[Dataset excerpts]
<<<<
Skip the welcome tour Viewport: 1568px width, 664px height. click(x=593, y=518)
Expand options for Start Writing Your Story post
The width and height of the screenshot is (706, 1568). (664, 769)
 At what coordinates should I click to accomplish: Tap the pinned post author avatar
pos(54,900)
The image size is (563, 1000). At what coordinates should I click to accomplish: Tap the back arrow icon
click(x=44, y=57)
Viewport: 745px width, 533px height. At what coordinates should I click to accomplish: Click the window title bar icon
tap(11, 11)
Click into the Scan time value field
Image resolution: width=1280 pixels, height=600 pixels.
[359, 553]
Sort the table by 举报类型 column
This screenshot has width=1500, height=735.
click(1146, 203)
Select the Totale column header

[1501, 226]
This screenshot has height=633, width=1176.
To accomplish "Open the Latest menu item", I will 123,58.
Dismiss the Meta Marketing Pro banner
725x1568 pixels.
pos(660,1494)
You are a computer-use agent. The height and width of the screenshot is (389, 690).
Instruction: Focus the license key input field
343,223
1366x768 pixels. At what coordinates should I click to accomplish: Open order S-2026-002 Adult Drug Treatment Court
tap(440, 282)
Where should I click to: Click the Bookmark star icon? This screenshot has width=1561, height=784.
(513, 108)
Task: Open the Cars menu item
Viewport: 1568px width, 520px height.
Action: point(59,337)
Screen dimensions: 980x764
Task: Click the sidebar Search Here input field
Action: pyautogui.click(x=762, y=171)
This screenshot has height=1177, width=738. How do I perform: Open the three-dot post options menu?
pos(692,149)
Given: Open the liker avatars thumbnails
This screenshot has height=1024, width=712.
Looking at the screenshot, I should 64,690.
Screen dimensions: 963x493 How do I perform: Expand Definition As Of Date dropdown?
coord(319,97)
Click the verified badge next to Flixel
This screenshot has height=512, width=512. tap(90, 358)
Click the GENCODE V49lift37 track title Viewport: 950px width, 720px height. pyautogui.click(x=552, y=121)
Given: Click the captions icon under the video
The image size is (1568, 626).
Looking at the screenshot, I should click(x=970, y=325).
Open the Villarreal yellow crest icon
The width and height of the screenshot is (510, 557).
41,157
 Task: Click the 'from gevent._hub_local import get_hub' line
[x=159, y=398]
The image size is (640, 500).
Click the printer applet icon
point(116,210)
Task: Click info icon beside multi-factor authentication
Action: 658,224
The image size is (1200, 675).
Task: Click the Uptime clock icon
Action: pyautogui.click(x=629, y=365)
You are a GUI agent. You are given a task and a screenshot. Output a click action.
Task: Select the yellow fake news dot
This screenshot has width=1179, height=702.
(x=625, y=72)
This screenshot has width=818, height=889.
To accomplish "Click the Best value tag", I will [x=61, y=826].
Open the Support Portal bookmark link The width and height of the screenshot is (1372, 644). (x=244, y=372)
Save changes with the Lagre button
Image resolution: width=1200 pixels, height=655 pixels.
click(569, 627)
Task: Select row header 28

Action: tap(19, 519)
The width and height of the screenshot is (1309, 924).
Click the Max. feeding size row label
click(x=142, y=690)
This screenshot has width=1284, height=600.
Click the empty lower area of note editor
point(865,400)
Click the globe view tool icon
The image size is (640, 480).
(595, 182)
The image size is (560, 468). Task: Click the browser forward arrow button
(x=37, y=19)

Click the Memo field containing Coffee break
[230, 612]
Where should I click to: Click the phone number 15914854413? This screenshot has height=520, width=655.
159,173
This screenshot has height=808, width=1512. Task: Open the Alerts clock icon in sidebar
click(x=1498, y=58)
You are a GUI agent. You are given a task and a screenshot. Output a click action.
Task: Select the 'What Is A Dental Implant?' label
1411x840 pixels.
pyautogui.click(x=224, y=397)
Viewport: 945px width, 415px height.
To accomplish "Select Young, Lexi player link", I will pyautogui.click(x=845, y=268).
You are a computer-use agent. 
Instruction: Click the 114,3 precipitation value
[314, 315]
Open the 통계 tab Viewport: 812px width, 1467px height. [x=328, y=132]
>>>>
▶ Instructions for the task
Print each entry above exactly as given.

▶ Result of the task
Skip the welcome tour Viewport: 1568px width, 664px height. click(x=593, y=518)
Expand options for Start Writing Your Story post
The width and height of the screenshot is (706, 1568). (664, 769)
 At what coordinates should I click to accomplish: Tap the pinned post author avatar
pos(54,900)
The image size is (563, 1000). At what coordinates should I click to accomplish: Tap the back arrow icon
click(x=44, y=57)
Viewport: 745px width, 533px height. At what coordinates should I click to accomplish: Click the window title bar icon
tap(11, 11)
Click into the Scan time value field
Image resolution: width=1280 pixels, height=600 pixels.
[359, 553]
Sort the table by 举报类型 column
This screenshot has width=1500, height=735.
click(1146, 203)
Select the Totale column header

[1501, 226]
This screenshot has height=633, width=1176.
To accomplish "Open the Latest menu item", I will 123,58.
Dismiss the Meta Marketing Pro banner
725x1568 pixels.
pos(660,1494)
You are a computer-use agent. The height and width of the screenshot is (389, 690).
Instruction: Focus the license key input field
343,223
1366x768 pixels. At what coordinates should I click to accomplish: Open order S-2026-002 Adult Drug Treatment Court
tap(440, 282)
Where should I click to: Click the Bookmark star icon? This screenshot has width=1561, height=784.
(513, 108)
Task: Open the Cars menu item
Viewport: 1568px width, 520px height.
Action: point(59,337)
Screen dimensions: 980x764
Task: Click the sidebar Search Here input field
Action: pyautogui.click(x=762, y=171)
This screenshot has height=1177, width=738. How do I perform: Open the three-dot post options menu?
pos(692,149)
Given: Open the liker avatars thumbnails
This screenshot has height=1024, width=712.
Looking at the screenshot, I should 64,690.
Screen dimensions: 963x493 How do I perform: Expand Definition As Of Date dropdown?
coord(319,97)
Click the verified badge next to Flixel
This screenshot has height=512, width=512. tap(90, 358)
Click the GENCODE V49lift37 track title Viewport: 950px width, 720px height. pyautogui.click(x=552, y=121)
Given: Click the captions icon under the video
The image size is (1568, 626).
Looking at the screenshot, I should click(x=970, y=325).
Open the Villarreal yellow crest icon
The width and height of the screenshot is (510, 557).
41,157
 Task: Click the 'from gevent._hub_local import get_hub' line
[x=159, y=398]
The image size is (640, 500).
Click the printer applet icon
point(116,210)
Task: Click info icon beside multi-factor authentication
Action: 658,224
The image size is (1200, 675).
Task: Click the Uptime clock icon
Action: pyautogui.click(x=629, y=365)
You are a GUI agent. You are given a task and a screenshot. Output a click action.
Task: Select the yellow fake news dot
This screenshot has width=1179, height=702.
(x=625, y=72)
This screenshot has width=818, height=889.
To accomplish "Click the Best value tag", I will [x=61, y=826].
Open the Support Portal bookmark link The width and height of the screenshot is (1372, 644). (x=244, y=372)
Save changes with the Lagre button
Image resolution: width=1200 pixels, height=655 pixels.
click(569, 627)
Task: Select row header 28

Action: tap(19, 519)
The width and height of the screenshot is (1309, 924).
Click the Max. feeding size row label
click(x=142, y=690)
This screenshot has width=1284, height=600.
Click the empty lower area of note editor
point(865,400)
Click the globe view tool icon
The image size is (640, 480).
(595, 182)
The image size is (560, 468). Task: Click the browser forward arrow button
(x=37, y=19)

Click the Memo field containing Coffee break
[230, 612]
Where should I click to: Click the phone number 15914854413? This screenshot has height=520, width=655.
159,173
This screenshot has height=808, width=1512. Task: Open the Alerts clock icon in sidebar
click(x=1498, y=58)
You are a GUI agent. You are given a task and a screenshot. Output a click action.
Task: Select the 'What Is A Dental Implant?' label
1411x840 pixels.
pyautogui.click(x=224, y=397)
Viewport: 945px width, 415px height.
To accomplish "Select Young, Lexi player link", I will pyautogui.click(x=845, y=268).
You are a computer-use agent. 
Instruction: Click the 114,3 precipitation value
[314, 315]
Open the 통계 tab Viewport: 812px width, 1467px height. [x=328, y=132]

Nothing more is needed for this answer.